CONSIGNE 1: Relevez dans le texte sur la construction des bâtiments le passage qui commence par « Le retour des » et va jusqu'à « les pratiques constructives. ».
CONSIGNE 2: Continuez le texte sur la construction des bâtiments à partir de sa dernière phrase.

TEXTE CHOISI:
%%

Lors du choix de l’implantation d’un bâtiment, il est nécessaire de tenir compte du contexte dans ses différentes composantes, c’est-à-dire l’implantation, l’orientation et les masques afin d’en tirer le meilleur parti. Ainsi, la forme compacte d’un bâtiment diminue les déperditions thermiques l’hiver, une construction traversante favorise la ventilation naturelle l’été, l’occultation au nord dédiée aux espaces de service est compensée par une large ouverture au soleil au sud… mais occultable.
Le retour des principes climatiques
Comme pour l’existant, l’isolation et l’inertie jouent en rôle majeur dans la réduction des besoins de chauffage dans le neuf. L’objectif est d’améliorer les performances de 25 % par rapport à la RT 2005. L’isolation par l’extérieur devrait se généraliser puisqu’elle procure au mur une double fonction d’élément porteur et d’accumulateur thermique. Reste à changer les pratiques constructives.

%%

EXTRAIT DES DONNÉES:
%%

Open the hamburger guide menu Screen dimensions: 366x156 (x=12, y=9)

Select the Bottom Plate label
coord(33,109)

%%
%%

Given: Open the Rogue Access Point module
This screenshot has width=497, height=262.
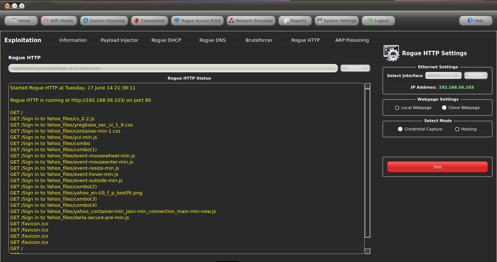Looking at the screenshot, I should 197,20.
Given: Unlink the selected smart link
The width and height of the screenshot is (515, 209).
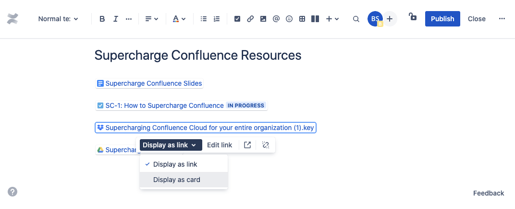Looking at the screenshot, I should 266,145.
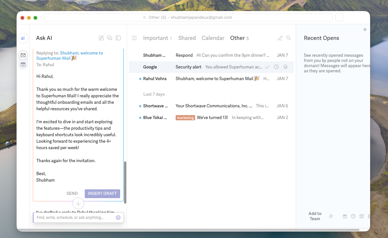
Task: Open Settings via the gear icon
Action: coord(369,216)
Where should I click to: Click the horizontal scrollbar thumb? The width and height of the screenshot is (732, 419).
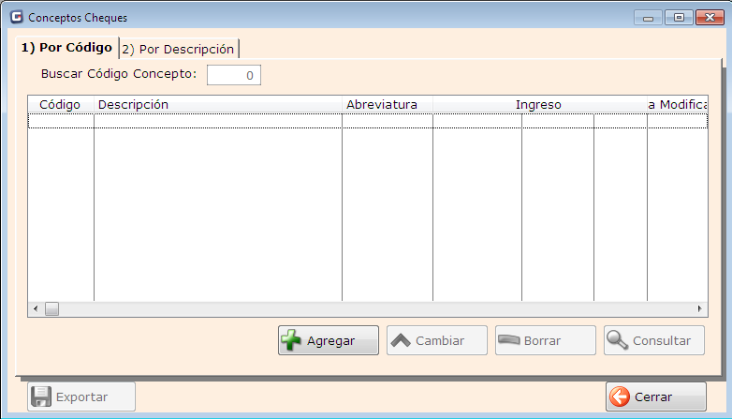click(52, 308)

%%
%%

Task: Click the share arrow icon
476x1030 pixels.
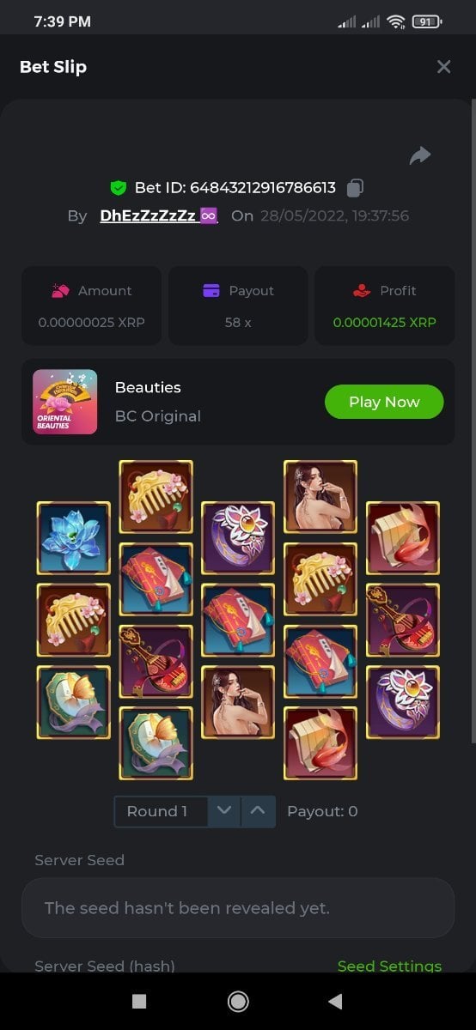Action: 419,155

%%

RÉPONSE 1:
Le retour des principes climatiques
Comme pour l’existant, l’isolation et l’inertie jouent en rôle majeur dans la réduction des besoins de chauffage dans le neuf. L’objectif est d’améliorer les performances de 25 % par rapport à la RT 2005. L’isolation par l’extérieur devrait se généraliser puisqu’elle procure au mur une double fonction d’élément porteur et d’accumulateur thermique. Reste à changer les pratiques constructives.

RÉPONSE 2:
Améliorer l’inertie du bâtiment est aussi important pour le confort d’été. À ce titre, la végétalisation, qu’elle concerne les toitures, le pied des façades ou les façades, protège la toiture du rayonnement solaire direct tout en augmentant l’inertie du toit, ce qui favorise le confort d’été. Les températures de surface des murs végétalisés sont inférieures de plusieurs dizaines de degrés à celles de murs sans protection. En favorisant l’évaporation, les végétaux contribuent au rafraichissement local et améliorent la qualité de l’air ambiant en fixant les poussières en suspension ainsi que la biodiversité.
En matière de ventilation et de renouvellement d’air, le puits canadien constitue une bonne solution en neuf. Grâce à la température constante du sous-sol, il a une double fonction de préchauffage de l’air en hiver et de rafraîchissement en été. La configuration la plus efficace consiste à faire transiter l’air neuf dans un conduit enterré à 3 m de profondeur sur une longueur de 50 m, afin d’obtenir un air neuf à 14 °C toute l’année.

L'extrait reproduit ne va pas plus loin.